Difficile à dire, cependant, une tendance se dessine: il s’agit d’aliments très agréables à manger, pour la plupart riches en gras, en sel et en sucre, trois éléments qui apportent énormément de saveur. Sans étonnement, on les retrouve en grande quantité dans les produits ultra-transformés. Ces aliments ont comme autre point commun de se manger très rapidement et de ne pas être particulièrement bourratifs. Ainsi, vous les aurez assimilés avant que les signaux de faim et de satiété ne se rendent au cerveau (environ 20 minutes). Du côté plus psychologique, votre vie a probablement été marquée de beaux moments où ces aliments-douceurs ont été associés au plaisir. Un peu comme un fumeur qui prends toujours sa première cigarette du matin en lisant son journal, vous avez pu établir des connexions cérébrales entre la consommation de certains aliments et une activité ou un moment que vous avez apprécié, ce que vous pousse à vouloir revivre cette sensation. Mais encore, la colère, l’ennui et le stress peuvent tous influencer votre appétit et vos envies. De surcroit, la perception de son corps et les restrictions alimentaires augmentent la susceptibilité à vivre des « cravings » d’aliments moins nutritifs. Pour résumer simplement, l’aliment est bon, il vous procure du plaisir et il calme votre appétit, donc il n’est pas anormal de vouloir le manger et le re-manger.

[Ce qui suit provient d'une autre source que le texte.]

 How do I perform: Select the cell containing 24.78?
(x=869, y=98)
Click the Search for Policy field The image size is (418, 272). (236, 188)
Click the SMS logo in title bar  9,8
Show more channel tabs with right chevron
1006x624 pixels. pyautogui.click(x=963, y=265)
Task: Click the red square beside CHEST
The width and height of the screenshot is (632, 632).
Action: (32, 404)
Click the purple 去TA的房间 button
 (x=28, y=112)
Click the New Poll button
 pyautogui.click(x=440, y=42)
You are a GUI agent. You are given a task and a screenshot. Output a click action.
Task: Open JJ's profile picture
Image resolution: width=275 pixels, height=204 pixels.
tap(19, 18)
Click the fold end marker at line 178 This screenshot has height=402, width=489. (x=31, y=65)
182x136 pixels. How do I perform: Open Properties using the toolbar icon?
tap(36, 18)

Je trouve important de mentionner que les personnes qui vivent un réel problème de surconsommation de certains aliments ne seraient pas nécessairement accros au sucre, mais vivraient plus probablement un quelconque trouble alimentaire. Sans parler d’anorexie ou de boulimie, l’hyperphagie alimentaire est une maladie dont on entend de plus en plus parler. Pendant ses périodes de crises, la personne hyperphagique engloutira une quantité très importante d’aliments en peu de temps, parfois sans même se souvenir de ce qu’elle a ingéré. On est donc loin de simplement finir le sac de chips ou prendre une seconde part de gâteau. Le spectre des troubles alimentaires est large : si vous pensez en souffrir, demandez l’aide d’un nutritionniste et/ou d’un psychologue spécialisé.

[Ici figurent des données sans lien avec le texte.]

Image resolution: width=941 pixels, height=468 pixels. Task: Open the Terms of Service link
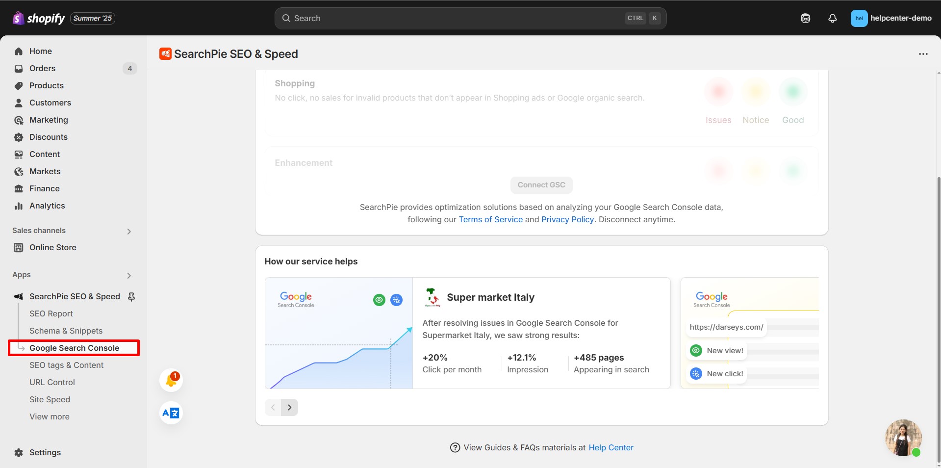coord(490,219)
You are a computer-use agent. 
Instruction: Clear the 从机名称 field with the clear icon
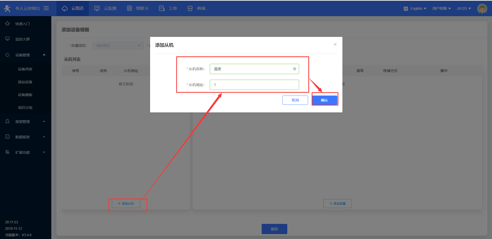294,69
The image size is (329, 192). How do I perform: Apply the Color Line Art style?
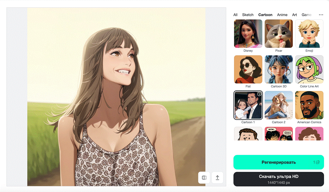point(309,69)
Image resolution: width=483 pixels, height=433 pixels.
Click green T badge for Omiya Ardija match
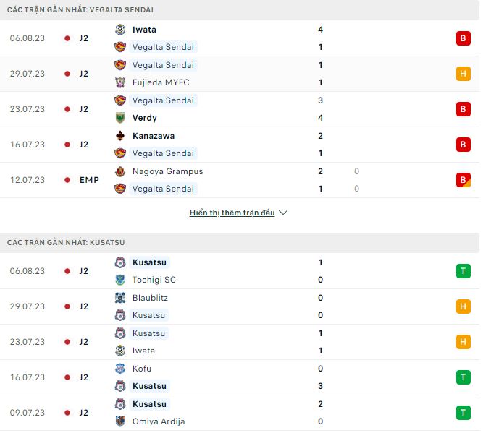[x=463, y=413]
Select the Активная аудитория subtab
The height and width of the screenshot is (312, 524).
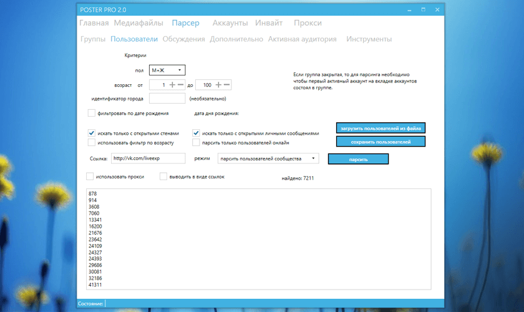coord(302,39)
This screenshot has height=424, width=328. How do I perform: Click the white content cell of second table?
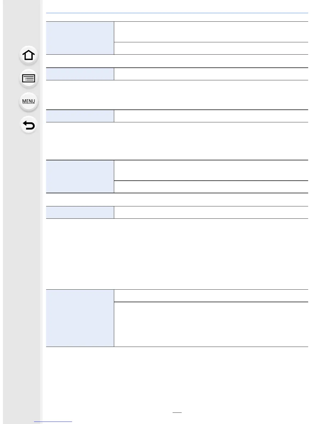pyautogui.click(x=211, y=74)
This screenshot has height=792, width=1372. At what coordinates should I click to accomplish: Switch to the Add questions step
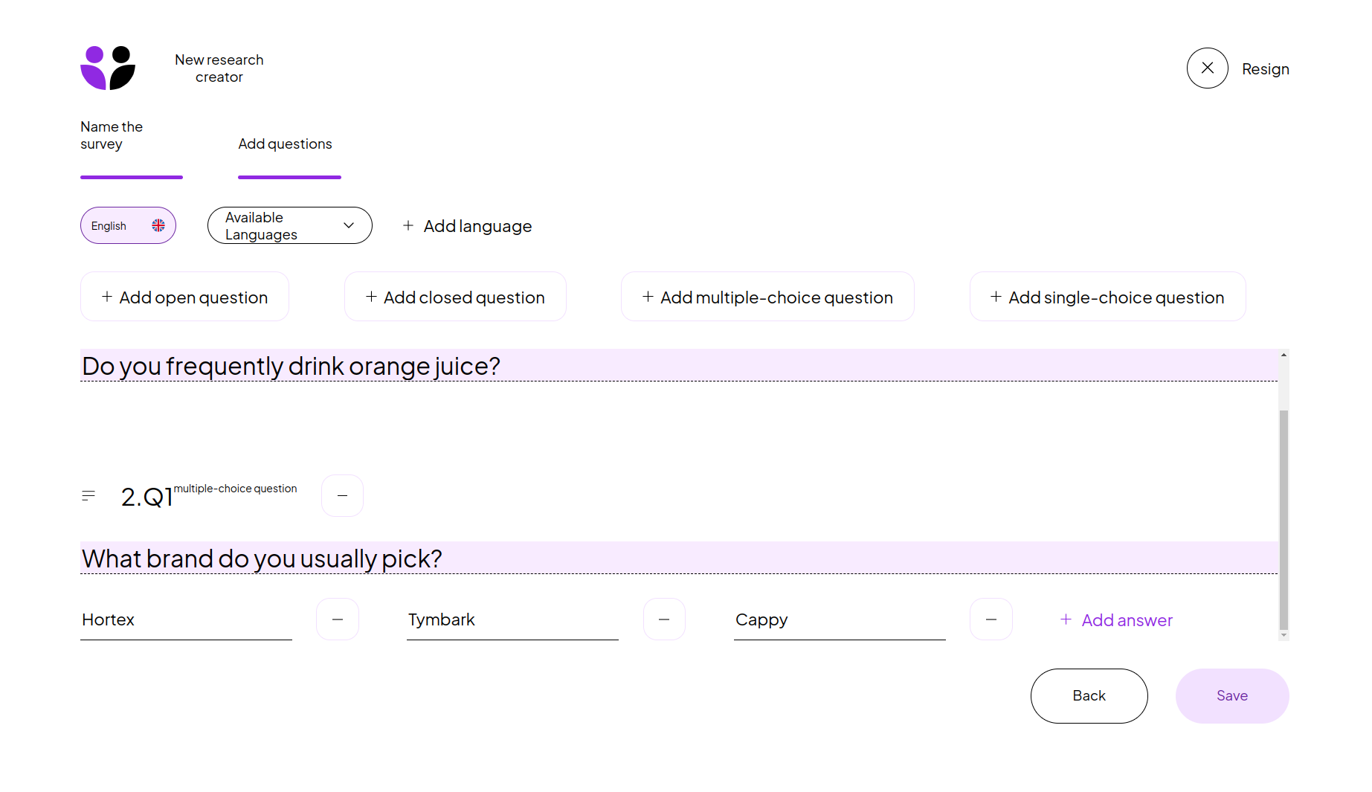pyautogui.click(x=285, y=144)
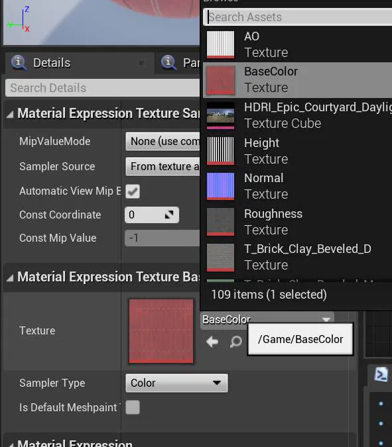Switch to the Details tab

pyautogui.click(x=51, y=63)
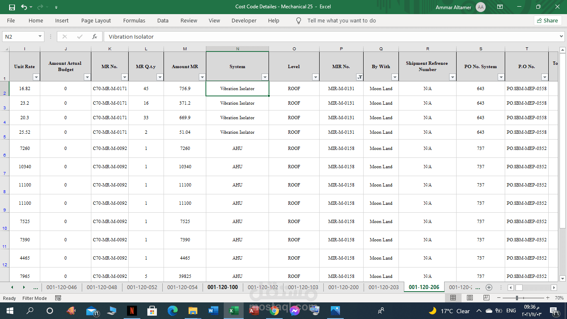Click the zoom in plus button
567x319 pixels.
point(548,298)
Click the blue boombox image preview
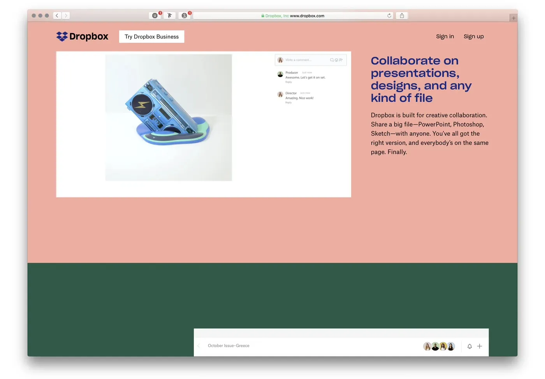This screenshot has height=379, width=545. pyautogui.click(x=169, y=117)
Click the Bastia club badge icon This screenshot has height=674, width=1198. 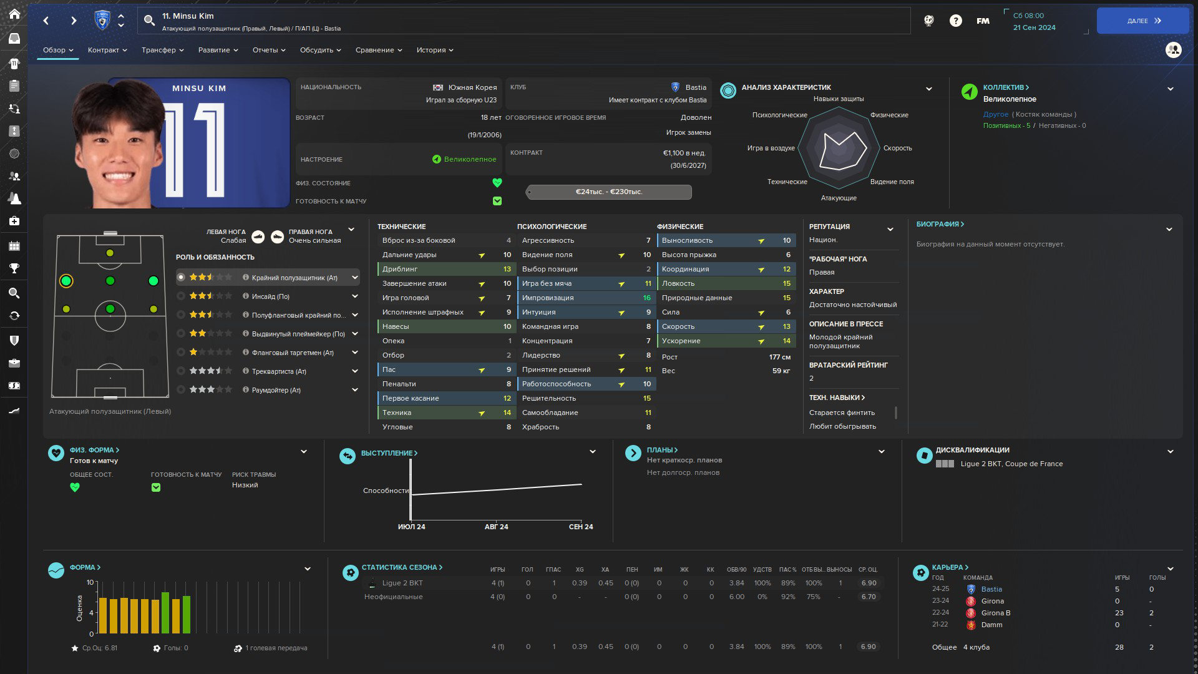coord(102,21)
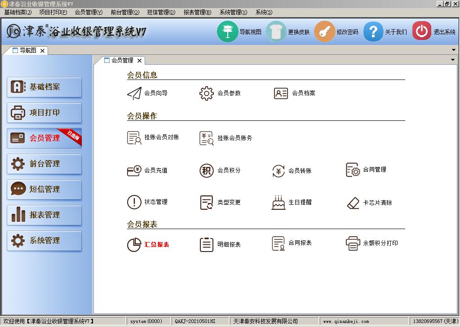Open 会员积分 points icon
The width and height of the screenshot is (460, 327).
point(206,171)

En terminant, craignez pas les sucres, mais restez vigilent. De nombreux produits transformés et les sucres raffinés et même naturels (sirop d’érable et miel, par exemple), sont un concentré de molécules de sucre rapidement absorbées par l’intestin qui peuvent nuire à la santé si consommés en trop grande quantité. À l’opposé, lorsque le sucre est présent naturellement dans un aliment comme c’est le cas pour les fruits ou le lait (le lactose est un sucre), il n’arrive pas seul dans l’estomac. Les fruits apportent des fibres et le lait est une bonne source de protéines et contient un peu de gras, qui aident tous à ralentir la digestion et à combler votre faim. Il s’agit donc d’aliments source de sucre, oui, mais beaucoup plus intéressants pour votre santé. Il est ainsi illogique de vouloir éviter le sucre à tout prix. Pourquoi ne pas simplement s’allouer un petit plaisir à l’occasion, ou même à chaque jour, mais en quantité modérée et en savourant chaque bouchée? Restez à l’affut, mon prochain article vous donnera quelques conseils pratiques lorsqu’une «rage de sucre» survient. 

Références:

  1. Avena NM, Rada P, Hoebel GP. Evidence for sugar addiction: Behavioral and neurochemical effects of intermittent, excessive sugar intake. Neurosci Biobehav Rev. 2008;32(1):20-39. doi: 10.1016/j.neubiorev.2007.04.019
  2. DiNicolantonio JJ, O’Keefe JH, Wilson WL. Sugar addiction: is it real? A narrative review. Br J Sports Med. 2018;52(14):910-913. doi: 10.1136/bjsports-2017-097971.
  3. Hone-Blanchet A, Fecteau S. Overlap of food addiction and substance use disorders definitions: Analysis of animal and human studies. Neuropharmacology. 2014;85:81-90. doi: 10.1016/j.neuropharm.2014.05.019.
  4. Markus CR, Rogers PJ, Brouns F, Schepers S. Eating dependence and weight gain; no human evidence for a ‘sugar-addiction’ model of overweight. Appetite. 2017;114:64-72. doi: 10.1016/j.appet.2017.03.024.
  5. Westwater ML, Fletcher PC, Ziauddeen H. Sugar addiction: the state of the science. Eur J Nutr. 2016;55(Suppl 2):55-69. doi: 10.1007/s00394-016-1229-6.